IX – No que tange à existência de comunhão de cama, mesa e habitação, ficou demonstrado que a A. desconhecia a construção da suposta casa de morada de família do casal (Casa CB), construção essa que se manteve durante cerca de cinco anos – vd. declarações de parte da A. C. Botelho e depoimento das testemunhas M. Vaz e F. Gonçalves, conforme excertos transcritos na motivação deste recurso, que aqui se dão por reproduzidos.

X – A A. também confessou desconhecer que o falecido recebeu a visita na Casa CB de uns primos do Brasil nos meses de abril, maio e junho de 2009, quando, nessa data, já vivia em união de facto com o falecido nessa casa – vd. declarações de parte da co-ré Maria A. e da A. C. Botelho e depoimento das testemunhas C. Gonçalves, A. L. Gonçalves e J. Moreira, conforme excertos transcritos na motivação deste recurso, que aqui se dão por reproduzidos.

XI – Por outro lado, a Casa CB nunca revelou um “toque feminino” ou vestígios da presença de uma mulher, sendo essa casa reconhecida por quem privava mais de perto com o falecido (filhos e amigos mais próximos) como “a casa de um homem só” – vd. declarações de parte dos co-réus Maria A., L. T. e J. F. e depoimento das testemunhas A. L. Gonçalves, J. Serafim e J. Vaz, conforme excertos transcritos na motivação deste recurso, que aqui se dão por reproduzidos.

XII – Os filhos e amigos mais próximos do falecido declararam-se plenamente convencidos de que o falecido L. Gonçalves vivia sozinho, não só porque este nunca assumiu qualquer união de facto com a A., mas também porque nunca o viram acompanhado pela A., que nem sequer conheciam, fosse na Casa CB, fosse em qualquer outro local – vd. declarações de parte dos co-réus Maria A., L. T. e J. F. e depoimento das testemunhas M. Vaz, J. Vaz e J. Serafim, conforme excertos transcritos na motivação deste recurso, que aqui se dão por reproduzidos.

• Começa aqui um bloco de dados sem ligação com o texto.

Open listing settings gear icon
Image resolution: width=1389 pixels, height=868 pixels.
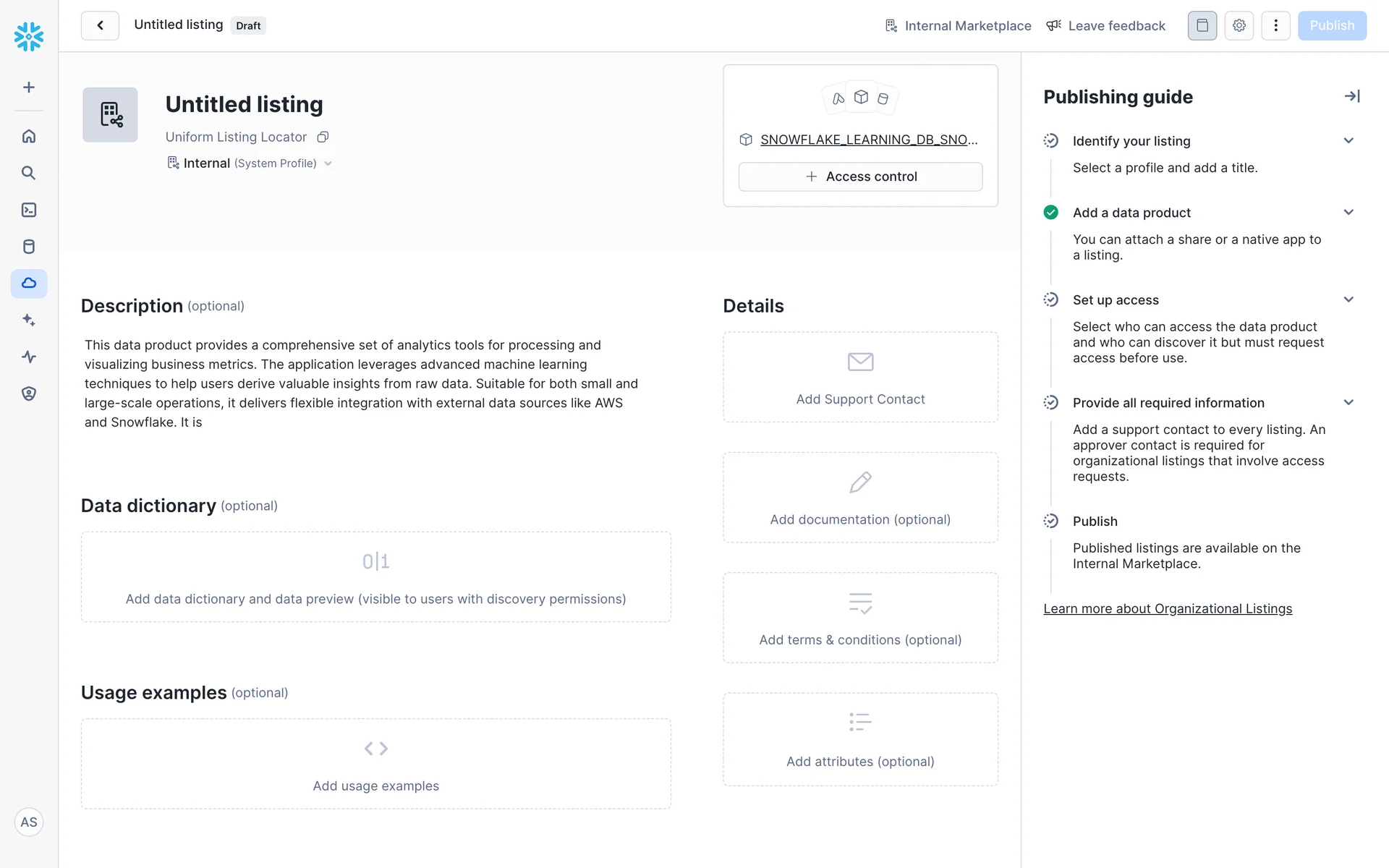point(1239,26)
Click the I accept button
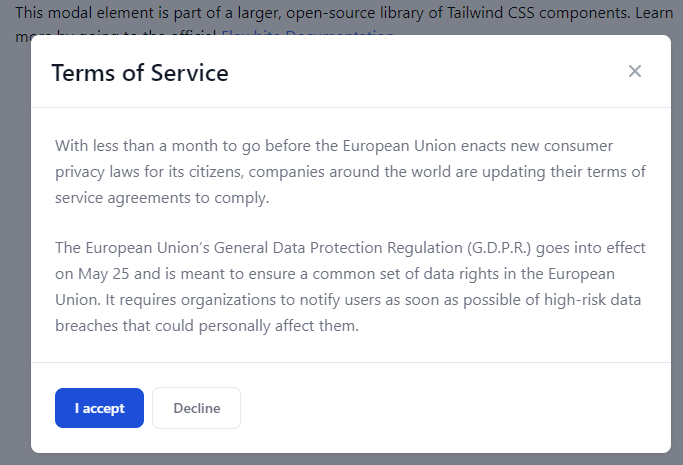Image resolution: width=683 pixels, height=465 pixels. click(x=99, y=408)
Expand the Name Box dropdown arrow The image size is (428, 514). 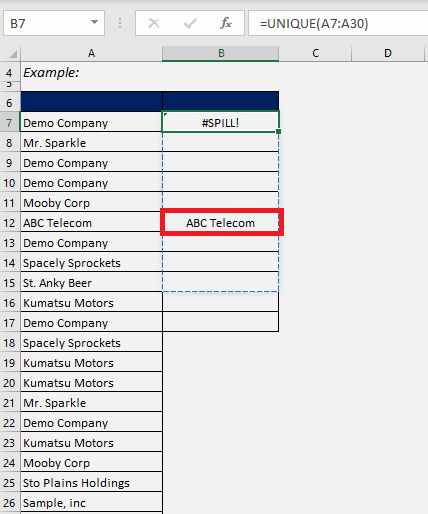pyautogui.click(x=95, y=22)
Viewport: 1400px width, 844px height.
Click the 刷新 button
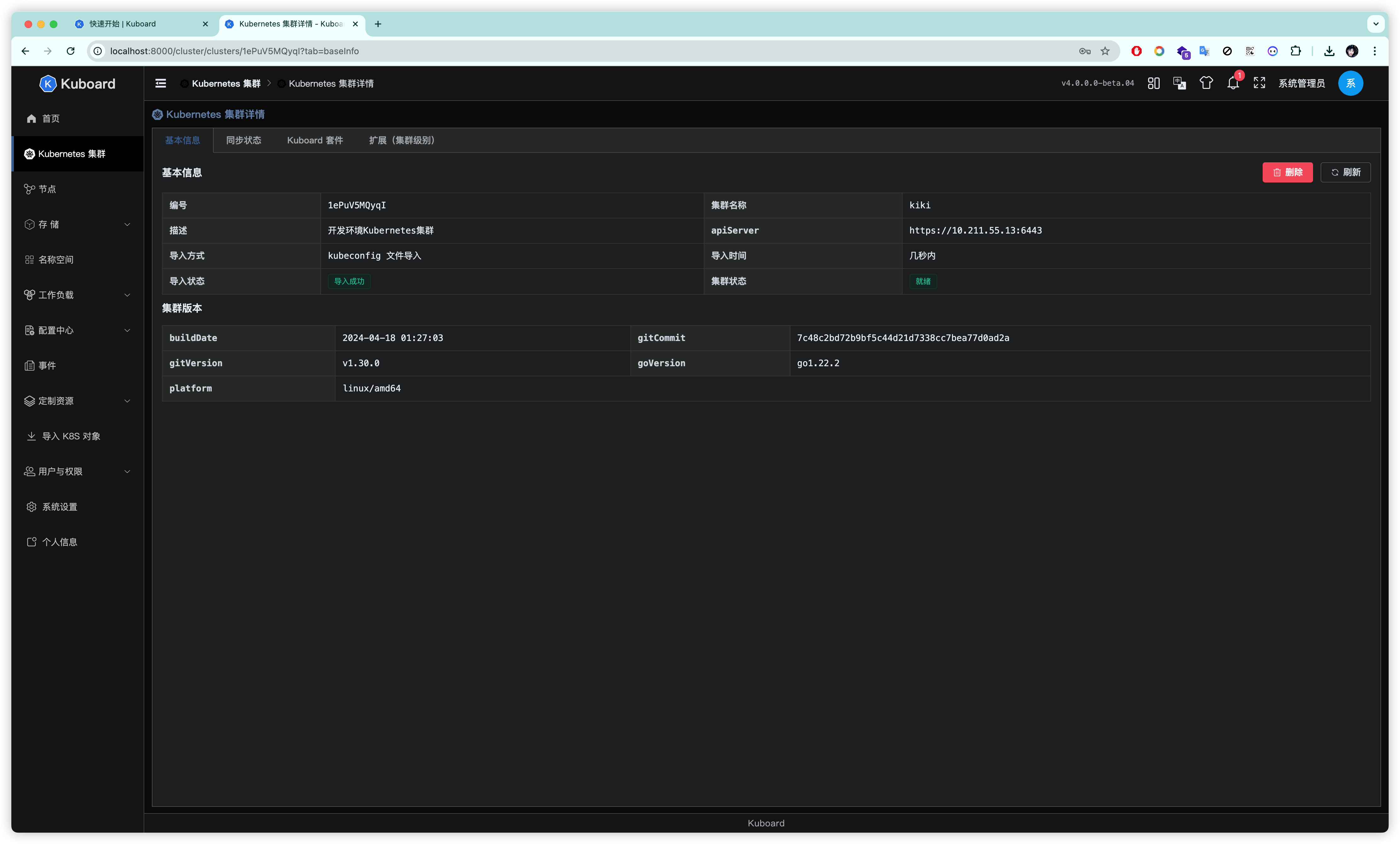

XIII – Para além disso, uma das duas testemunhas de que a A. se serviu para obter da J. F. D. um atestado da alegada união de facto – Eng. F. Martinez –, pessoa esta que era também muito próxima do falecido, se num primeiro momento atestou essa alegada união, logo depois, ao tomar verdadeiramente conhecimento do que tinha assinado, retratou-se em requerimento dirigido ao presidente da junta, onde concluiu que “(…) consequentemente o documento em causa, intitulado “Declaração” e por mim assinado em 13 de Novembro deve ser considerado sem qualquer efeito, pois o seu conteúdo não corresponde aos factos que conheço e que em consciência, não posso permitir que valham como declaração do que não declarei” – vd. fls. 264 verso e 265 dos autos.

XIV – A A. confessou, em sede de declarações de parte, que na Casa CB apenas tinha a “roupa mais prática”, o que evidencia que não fazia vida nem pernoitava nessa casa e que apenas dela se podia servir, no limite, para estadias ocasionais e limitadas no tempo – vd. declarações de parte da A. C. Botelho, conforme excerto transcrito na motivação deste recurso, que aqui se dá por reproduzido.

XV – Os consumos de energia na casa sita na rua das …, a partir do ano de 2009, não só se mantiveram, como aumentaram, conforme flui de fls. 749 e 750 dos autos, o que comprova que a A. nunca saiu ou abandonou a casa da rua das Alfazemas para se fixar na Casa CB, nem antes nem após 2009.

XVI – A A. manteve sempre o seu domicílio, para todos os efeitos, na casa sita na rua das Alfazemas, conforme ressalta de fls. 288 – verso, de fls. 289 - frente e de fls. 289 - verso dos autos, e apresentou sempre as suas declarações de rendimentos (IRS) separadamente do falecido L. Gonçalves e como solteira – vd. documentos de fls. 288 - verso e 290 a 292 - frente dos autos.

XVII – A fls. 269 - verso dos autos consta que o falecido L. Gonçalves deu entrada no Tribunal Eclesiástico de Viana do Castelo, no dia 3 de junho de 1986, de um...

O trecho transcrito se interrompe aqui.